Objective: Published data regarding the association between xeroderma pigmentosum group D XPD Lys751Gln polymorphisms and esophageal cancer (EC) cancer remain controversial. The present meta-analysis aimed to obtain a more precise estimation of the relationship between XPD Lys751Gln polymorphisms and the risk of EC.
Methods: All eligible case-control studies of Lys751Gln polymorphisms and susceptibility to EC were selected from PubMed, Web of Science and CNKI up to October 2013. The data were extracted, and pooled odds ratios (ORs) with 95% confidence intervals (CIs) were calculated.
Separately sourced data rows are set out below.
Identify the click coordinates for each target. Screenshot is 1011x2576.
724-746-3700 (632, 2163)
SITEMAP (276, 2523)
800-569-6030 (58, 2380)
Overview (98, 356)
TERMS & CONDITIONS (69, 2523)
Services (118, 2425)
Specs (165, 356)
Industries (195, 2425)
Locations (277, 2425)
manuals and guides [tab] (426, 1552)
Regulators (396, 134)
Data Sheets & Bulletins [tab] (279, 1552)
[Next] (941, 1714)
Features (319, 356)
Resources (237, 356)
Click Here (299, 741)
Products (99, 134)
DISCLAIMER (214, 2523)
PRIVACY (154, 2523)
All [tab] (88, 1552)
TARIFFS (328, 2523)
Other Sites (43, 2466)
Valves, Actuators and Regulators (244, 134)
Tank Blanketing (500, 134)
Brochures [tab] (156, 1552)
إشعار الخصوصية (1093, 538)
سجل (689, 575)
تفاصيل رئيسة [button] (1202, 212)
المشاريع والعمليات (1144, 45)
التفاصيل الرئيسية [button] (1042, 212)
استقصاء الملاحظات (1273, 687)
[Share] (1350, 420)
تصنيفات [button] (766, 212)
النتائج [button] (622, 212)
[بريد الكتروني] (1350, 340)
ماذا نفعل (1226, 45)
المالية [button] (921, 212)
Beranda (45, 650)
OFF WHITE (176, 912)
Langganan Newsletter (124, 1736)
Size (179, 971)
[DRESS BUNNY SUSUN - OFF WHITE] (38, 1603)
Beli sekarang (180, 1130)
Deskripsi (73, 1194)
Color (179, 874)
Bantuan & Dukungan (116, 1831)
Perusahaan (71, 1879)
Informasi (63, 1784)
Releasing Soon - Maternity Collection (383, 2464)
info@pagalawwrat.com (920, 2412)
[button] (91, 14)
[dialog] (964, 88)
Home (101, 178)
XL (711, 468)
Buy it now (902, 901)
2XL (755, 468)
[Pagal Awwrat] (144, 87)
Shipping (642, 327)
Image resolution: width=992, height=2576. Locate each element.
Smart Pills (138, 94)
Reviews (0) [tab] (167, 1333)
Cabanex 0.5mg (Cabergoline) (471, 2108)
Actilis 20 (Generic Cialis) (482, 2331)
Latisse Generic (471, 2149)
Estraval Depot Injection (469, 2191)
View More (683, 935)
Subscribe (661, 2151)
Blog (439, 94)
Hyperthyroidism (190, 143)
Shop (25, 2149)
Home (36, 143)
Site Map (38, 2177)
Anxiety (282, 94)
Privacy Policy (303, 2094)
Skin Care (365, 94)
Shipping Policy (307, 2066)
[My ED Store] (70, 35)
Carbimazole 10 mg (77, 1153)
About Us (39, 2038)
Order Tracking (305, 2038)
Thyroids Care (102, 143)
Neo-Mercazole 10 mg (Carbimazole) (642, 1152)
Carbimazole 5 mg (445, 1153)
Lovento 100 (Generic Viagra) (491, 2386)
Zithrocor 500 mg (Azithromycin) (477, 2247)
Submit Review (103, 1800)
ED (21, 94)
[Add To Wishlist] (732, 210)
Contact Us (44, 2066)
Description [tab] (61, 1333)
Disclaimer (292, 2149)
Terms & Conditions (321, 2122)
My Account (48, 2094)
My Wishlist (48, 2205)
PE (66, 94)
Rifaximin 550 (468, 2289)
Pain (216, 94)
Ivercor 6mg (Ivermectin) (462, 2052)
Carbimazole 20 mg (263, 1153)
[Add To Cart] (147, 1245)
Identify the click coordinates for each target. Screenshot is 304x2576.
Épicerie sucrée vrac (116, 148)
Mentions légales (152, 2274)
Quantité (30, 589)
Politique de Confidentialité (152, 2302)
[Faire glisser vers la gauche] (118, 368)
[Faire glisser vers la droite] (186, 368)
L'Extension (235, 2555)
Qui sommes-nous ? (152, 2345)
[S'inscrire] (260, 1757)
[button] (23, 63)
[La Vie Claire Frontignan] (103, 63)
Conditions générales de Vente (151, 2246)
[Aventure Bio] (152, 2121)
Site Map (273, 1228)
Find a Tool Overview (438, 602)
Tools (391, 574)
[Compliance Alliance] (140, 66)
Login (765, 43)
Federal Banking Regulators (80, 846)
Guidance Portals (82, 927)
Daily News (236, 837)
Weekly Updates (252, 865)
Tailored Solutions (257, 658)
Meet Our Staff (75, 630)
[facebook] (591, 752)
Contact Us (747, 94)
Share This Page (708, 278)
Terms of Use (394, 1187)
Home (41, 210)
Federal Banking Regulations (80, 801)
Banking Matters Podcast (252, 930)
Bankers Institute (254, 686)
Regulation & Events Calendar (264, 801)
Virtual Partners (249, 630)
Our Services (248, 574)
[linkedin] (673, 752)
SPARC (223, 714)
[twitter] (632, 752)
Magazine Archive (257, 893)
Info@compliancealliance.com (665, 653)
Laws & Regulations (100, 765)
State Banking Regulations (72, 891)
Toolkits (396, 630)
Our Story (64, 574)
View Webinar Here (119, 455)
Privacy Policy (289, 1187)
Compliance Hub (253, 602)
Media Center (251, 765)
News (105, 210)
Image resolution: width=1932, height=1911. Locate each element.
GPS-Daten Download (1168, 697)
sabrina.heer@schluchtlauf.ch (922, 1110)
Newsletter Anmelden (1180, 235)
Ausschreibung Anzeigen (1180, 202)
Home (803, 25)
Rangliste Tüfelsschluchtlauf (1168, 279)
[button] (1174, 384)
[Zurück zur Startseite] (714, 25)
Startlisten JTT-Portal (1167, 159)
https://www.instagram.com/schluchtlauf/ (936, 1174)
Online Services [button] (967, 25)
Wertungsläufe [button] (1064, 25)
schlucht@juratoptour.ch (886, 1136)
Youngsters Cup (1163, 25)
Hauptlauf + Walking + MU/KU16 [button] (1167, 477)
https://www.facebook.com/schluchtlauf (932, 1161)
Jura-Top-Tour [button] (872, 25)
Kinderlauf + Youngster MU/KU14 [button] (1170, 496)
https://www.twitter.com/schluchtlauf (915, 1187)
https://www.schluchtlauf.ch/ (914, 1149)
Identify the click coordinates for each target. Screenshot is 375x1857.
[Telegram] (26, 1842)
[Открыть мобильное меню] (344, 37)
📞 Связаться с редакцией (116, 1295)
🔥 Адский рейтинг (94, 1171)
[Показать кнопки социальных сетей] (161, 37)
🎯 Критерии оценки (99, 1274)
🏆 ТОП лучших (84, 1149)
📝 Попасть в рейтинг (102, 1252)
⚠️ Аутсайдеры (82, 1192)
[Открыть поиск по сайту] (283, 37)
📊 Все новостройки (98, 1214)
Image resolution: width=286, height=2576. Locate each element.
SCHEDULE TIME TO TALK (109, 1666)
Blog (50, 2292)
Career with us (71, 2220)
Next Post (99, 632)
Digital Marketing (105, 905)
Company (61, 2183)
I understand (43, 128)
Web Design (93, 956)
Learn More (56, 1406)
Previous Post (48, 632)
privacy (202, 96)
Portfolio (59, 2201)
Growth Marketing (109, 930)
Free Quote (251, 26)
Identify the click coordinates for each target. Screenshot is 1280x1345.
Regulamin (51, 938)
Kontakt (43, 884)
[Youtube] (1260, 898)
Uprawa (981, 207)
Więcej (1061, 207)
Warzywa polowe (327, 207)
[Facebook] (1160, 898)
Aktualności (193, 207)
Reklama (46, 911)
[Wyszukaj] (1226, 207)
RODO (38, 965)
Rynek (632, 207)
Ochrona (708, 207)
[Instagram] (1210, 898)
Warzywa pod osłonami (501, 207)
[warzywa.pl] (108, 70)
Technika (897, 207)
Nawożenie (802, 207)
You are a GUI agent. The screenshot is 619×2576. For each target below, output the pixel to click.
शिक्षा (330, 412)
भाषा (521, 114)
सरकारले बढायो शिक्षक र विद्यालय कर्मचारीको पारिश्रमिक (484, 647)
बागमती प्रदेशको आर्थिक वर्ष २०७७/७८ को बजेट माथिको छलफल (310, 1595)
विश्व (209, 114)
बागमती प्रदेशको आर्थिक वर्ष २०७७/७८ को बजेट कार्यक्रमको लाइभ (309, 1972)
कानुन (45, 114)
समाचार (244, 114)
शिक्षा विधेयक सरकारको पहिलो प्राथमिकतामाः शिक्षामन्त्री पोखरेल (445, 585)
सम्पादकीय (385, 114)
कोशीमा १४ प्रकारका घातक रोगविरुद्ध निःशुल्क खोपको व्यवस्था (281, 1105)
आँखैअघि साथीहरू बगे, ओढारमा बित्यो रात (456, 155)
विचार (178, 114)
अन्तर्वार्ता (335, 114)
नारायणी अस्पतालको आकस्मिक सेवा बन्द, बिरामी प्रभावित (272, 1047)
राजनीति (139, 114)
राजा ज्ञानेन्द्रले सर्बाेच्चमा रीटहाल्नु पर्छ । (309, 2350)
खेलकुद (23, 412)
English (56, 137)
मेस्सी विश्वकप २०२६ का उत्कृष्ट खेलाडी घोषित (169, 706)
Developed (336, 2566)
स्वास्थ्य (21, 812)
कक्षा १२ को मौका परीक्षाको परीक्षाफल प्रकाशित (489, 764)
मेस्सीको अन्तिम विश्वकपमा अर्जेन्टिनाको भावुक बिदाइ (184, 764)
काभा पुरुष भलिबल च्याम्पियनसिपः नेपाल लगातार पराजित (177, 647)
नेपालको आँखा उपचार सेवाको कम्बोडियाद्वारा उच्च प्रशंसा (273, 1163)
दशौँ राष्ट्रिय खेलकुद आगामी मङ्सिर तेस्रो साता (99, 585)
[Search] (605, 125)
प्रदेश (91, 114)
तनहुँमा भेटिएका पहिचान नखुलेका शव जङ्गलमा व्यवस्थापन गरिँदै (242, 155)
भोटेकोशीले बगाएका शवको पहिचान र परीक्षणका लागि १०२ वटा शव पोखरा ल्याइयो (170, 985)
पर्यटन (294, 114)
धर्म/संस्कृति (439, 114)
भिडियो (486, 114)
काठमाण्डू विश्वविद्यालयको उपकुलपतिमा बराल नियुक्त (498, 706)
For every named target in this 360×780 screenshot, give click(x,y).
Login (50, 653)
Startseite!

Results: A total of 21 case-control studies from 19 reports were assessed in this meta-analysis, including 6,581 cases and 8,251 controls. There was a significant association between the XPD Lys751Gln polymorphism and the risk of esophageal cancer in the overall population (Dominant model: OR=1.30, 95%CI: 1.07-1.57, p<0.05; Lys/Gln vs. Gln/Gln: OR=1.20, 95%CI: 1.05-137, p<0.05; Gln/Gln vs. Lys/Lys: OR=1.76, 95%CI: 1.08-2.85, p=0.02; Recessive model: OR=1.48, 95%CI: 1.06-2.07, p=0.02). Similar results were found when stratified according to the cancer type, ethnicity and control source. However, no associations were found among smokers or drinkers.
Conclusion: The results of this meta-analysis suggest that XPD Lys751Gln polymorphisms contribute to susceptibility to EC.